With a turn-in deadline coming up on May 7, South Dakotans for Better Marijuana Laws (SDBML) said in an email blast to supporters on Friday that it is gearing up for a final push. That involved setting up drive-thru signature collecting stations in several cities over the weekend.

So far, the campaign says it has about 12,500 signatures on hand. Matthew Schweich, executive director of SDBML, stressed that “every signature is crucial to ensuring South Dakotans have another opportunity to vote on cannabis legalization in November!”

Schweich told Marijuana Moment on Monday that the campaign is making “good progress.”

“We’ve got a ways to go and definitely feel the pressure as you always do during a signature drive, but I see a path to qualification,” he said. “We have strong volunteer effort through our partners, including many of the medical cannabis businesses here, so it’s a team effort.”

As he alluded to in the email blast, if the petitioning effort is successful this wouldn’t be the first time that South Dakotans have had a chance to decide on cannabis legalization. This is the third attempt to get the reform enacted at the ballot.

Voters did approve a legalization initiative in 2020, but it later was invalidated by the state Supreme Court over single-subject concerns. The campaign’s second initiative in 2022 was rejected by voters. A separate medical cannabis initiative that was also approved by voters in 2020 was not challenged and remains state law.

Schweich told KELO that he partly attributed the defeat of the recreational legalization measure last cycle to confusion among voters who might have questioned why they were asking to weigh in on the issue once again.

“The populace support is definitely there.

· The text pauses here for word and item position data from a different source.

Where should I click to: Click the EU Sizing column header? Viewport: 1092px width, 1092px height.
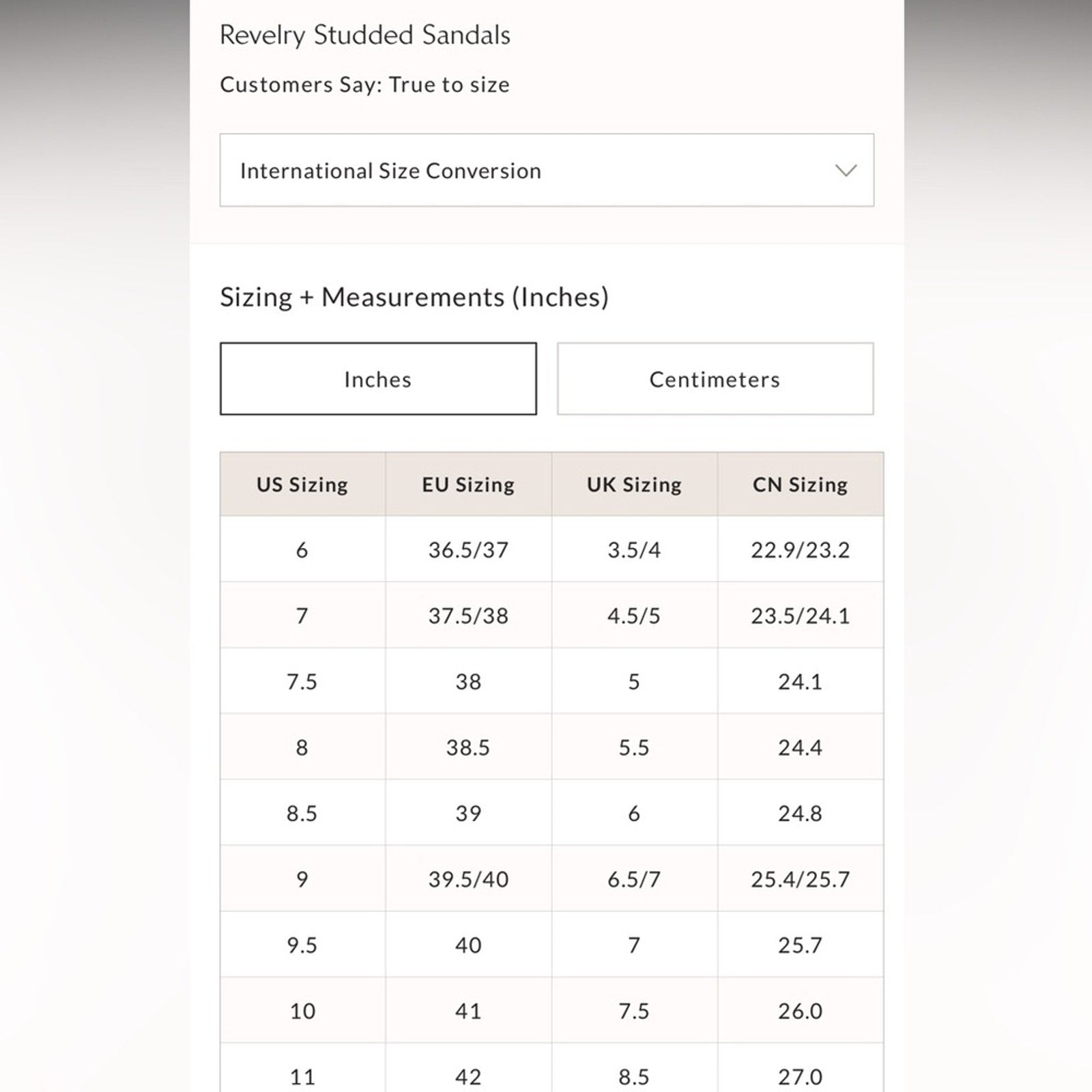[x=468, y=485]
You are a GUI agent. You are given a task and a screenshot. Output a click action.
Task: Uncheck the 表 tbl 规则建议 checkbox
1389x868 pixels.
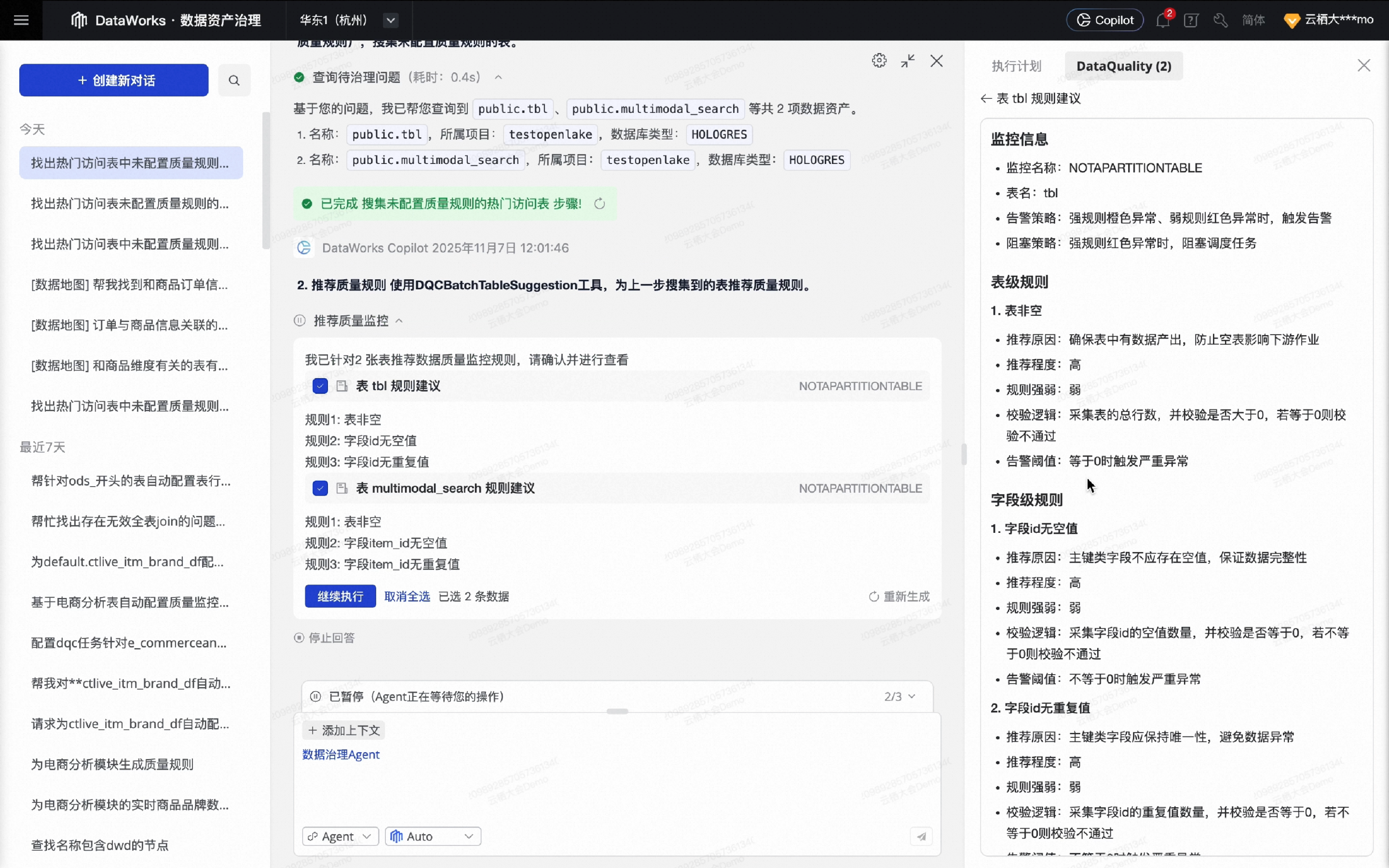pyautogui.click(x=320, y=386)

We’ve been hearing from lots of voters all over the state volunteers and it’s going really well,” he said. “The issue we’re encountering is that there’s a lot of confusion, especially when it comes to our ongoing signature drive. Many people think that they’ve signed this petition, but in fact, they signed a petition either in 2022 or even 2020.”

To that end, the campaign recently launched an online tool that allows voters to verify whether they’ve signed the current petition.

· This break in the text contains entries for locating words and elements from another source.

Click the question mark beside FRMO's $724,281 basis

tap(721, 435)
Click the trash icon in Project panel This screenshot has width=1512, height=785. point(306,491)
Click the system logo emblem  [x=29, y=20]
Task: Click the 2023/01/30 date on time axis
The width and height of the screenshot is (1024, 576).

There’s was initially some uncertainty around whether SDBML would be able to secure sufficient resources to justify pursuing the ballot again, but Schweich told Marijuana Moment that, despite a lack of national industry or philanthropic support, the campaign decided to move ahead.

“I had cautioned against doing a campaign unless we could fully fund it all the way through to election day. And over time, I was convinced to at least start a signature drive with volunteers and create the option,” Schweich said. “Since then, I’ve listened to a lot of the operators in South Dakota—people who’ve taken risks to start medical cannabis businesses—and they’re saying we can’t afford to wait two or four more years.”

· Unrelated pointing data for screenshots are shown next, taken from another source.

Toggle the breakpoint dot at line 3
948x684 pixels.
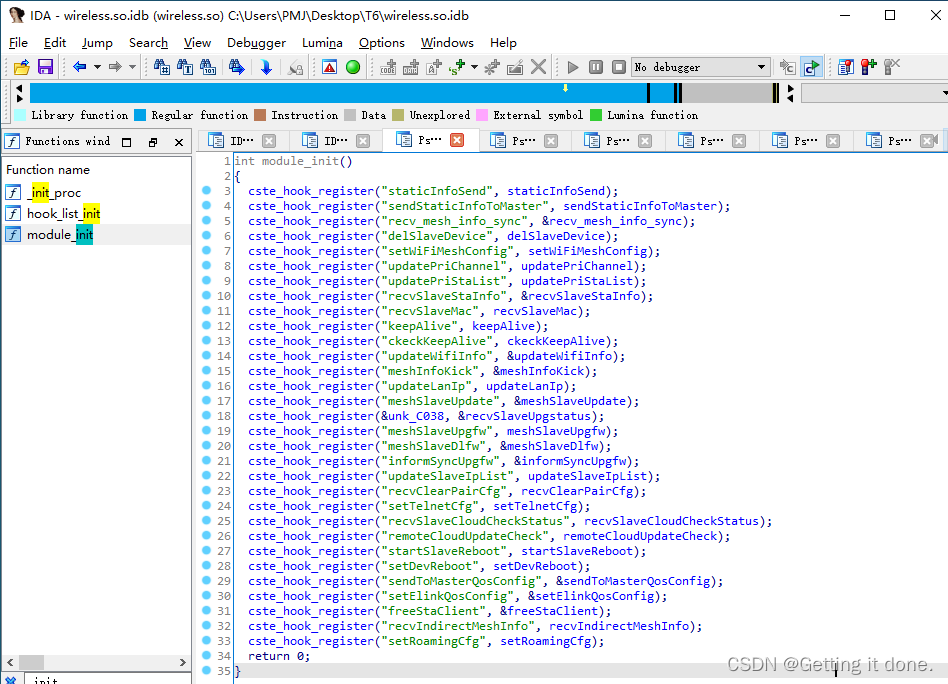tap(206, 190)
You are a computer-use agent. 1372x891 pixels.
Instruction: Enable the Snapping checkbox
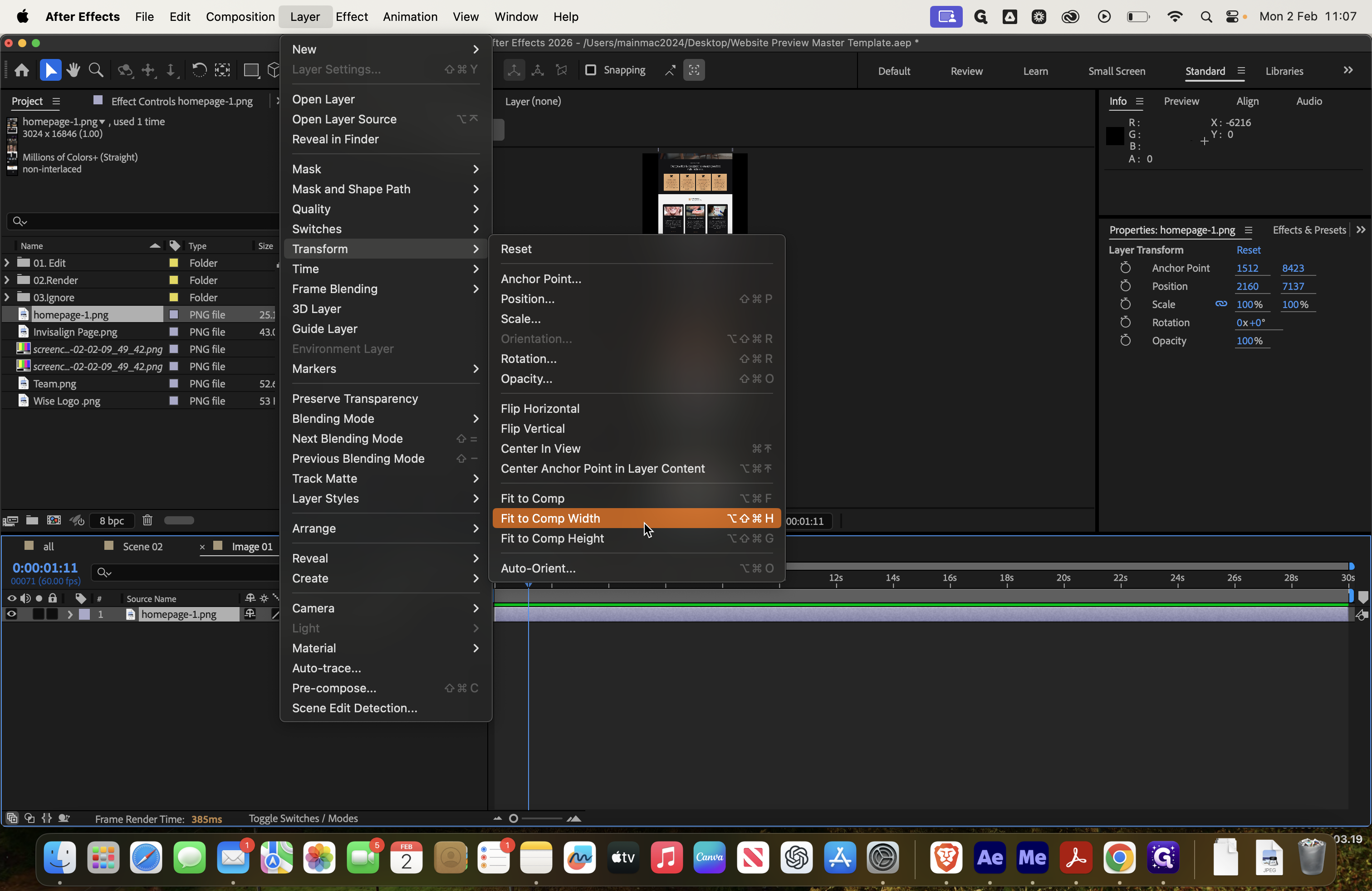[x=590, y=70]
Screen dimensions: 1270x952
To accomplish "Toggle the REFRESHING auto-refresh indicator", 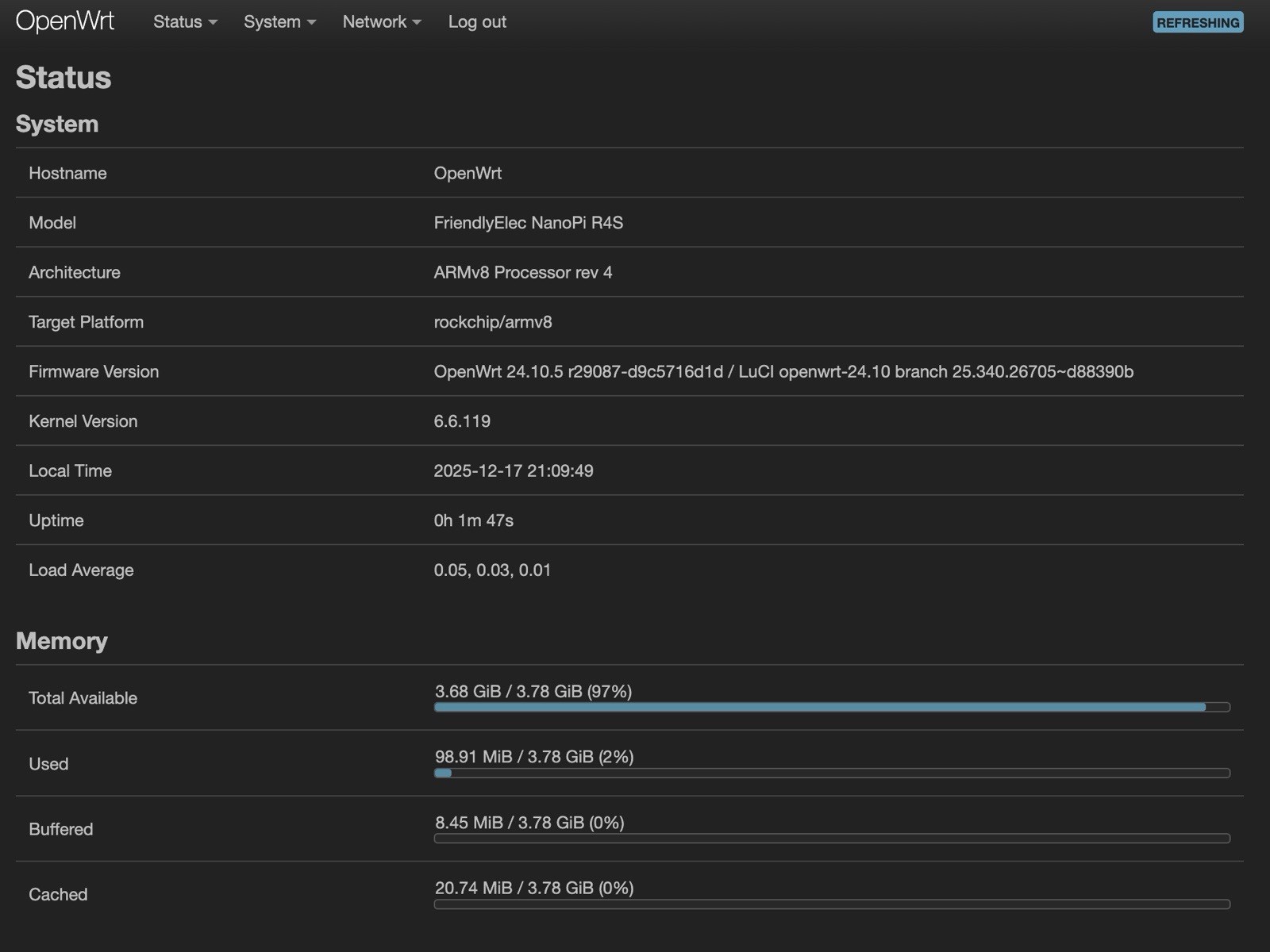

In December, the secretary of state’s office approved a circulator handout submitted by SDBML, a requirement that has allowed the campaign to deploy paid canvassers to gather signatures along with its grassroots network of volunteers who have been distributing petitions.

The campaign material simply features the state attorney general’s title and explanation of the ballot measure, which was finalized in August.

If activists do secure ballot placement this year, they will still need to win over voters who rejected legalization in the last election.

Ahead of that election, a poll found that 51 percent of South Dakotans planned to vote against the legalization measure, while 40 percent said they’d be supporting it and 10 percent remained undecided. That was the third poll in a row showing the legalization measure behind.

Meanwhile, a separate proposed 2024 legalization ballot measure, sponsored by Rapid City resident Emmett Reistroffer, also received its final ballot explanation from the state attorney general. That initiative would legalize adult-use possession and cultivation of cannabis, while allowing medical marijuana dispensaries to serve adult consumers. That said, the chief backer of the proposal said he has no plans to collect signatures or campaign for the change.

Separately, opponents of legalization have filed two other proposed ballot measures to tighten drug laws in the state. One would repeal the state’s medical marijuana law, while the other would keep federally banned substances from ever being legalized by voters.

The state attorney general finalized the ballot explanation for the medical marijuana repeal measure last August. But SDBML has said the initiative should be thrown out due to an alleged error in how the proposal was filed, failing to include a full list of the state statutes it would seek to undo.

After voters approved medical cannabis legalization in 2020, Gov. Kristi Noem (R) tried to get the legislature to approve a bill to delay implementation for an additional year. But while it cleared the House, negotiators were unable to reach an agreement with the Senate in conference, dealing a defeat to the governor.

In response, Noem’s office started exploring a compromise, with one proposal that came out of her administration to decriminalize possession of up to one ounce of cannabis, limit the number of plants that patients could cultivate to three and prohibit people under 21 from qualifying for medical marijuana.

In the 2022 legislative session, the House rejected a legalization bill that the Senate had passed, effectively leaving it up to activists to get on the ballot again.

A Marijuana Interim Study Committee, headed by legislative leaders, was established to explore cannabis policy reform, and the panel in November 2021 recommended that the legislature take up legalization. The House-defeated legislation was one of the direct products of that recommendation.


Marijuana Moment is tracking more than 1,400 cannabis, psychedelics and drug policy bills in state legislatures and Congress this year. Patreon supporters pledging at least $25/month get access to our interactive maps, charts and hearing calendar so they don’t miss any developments.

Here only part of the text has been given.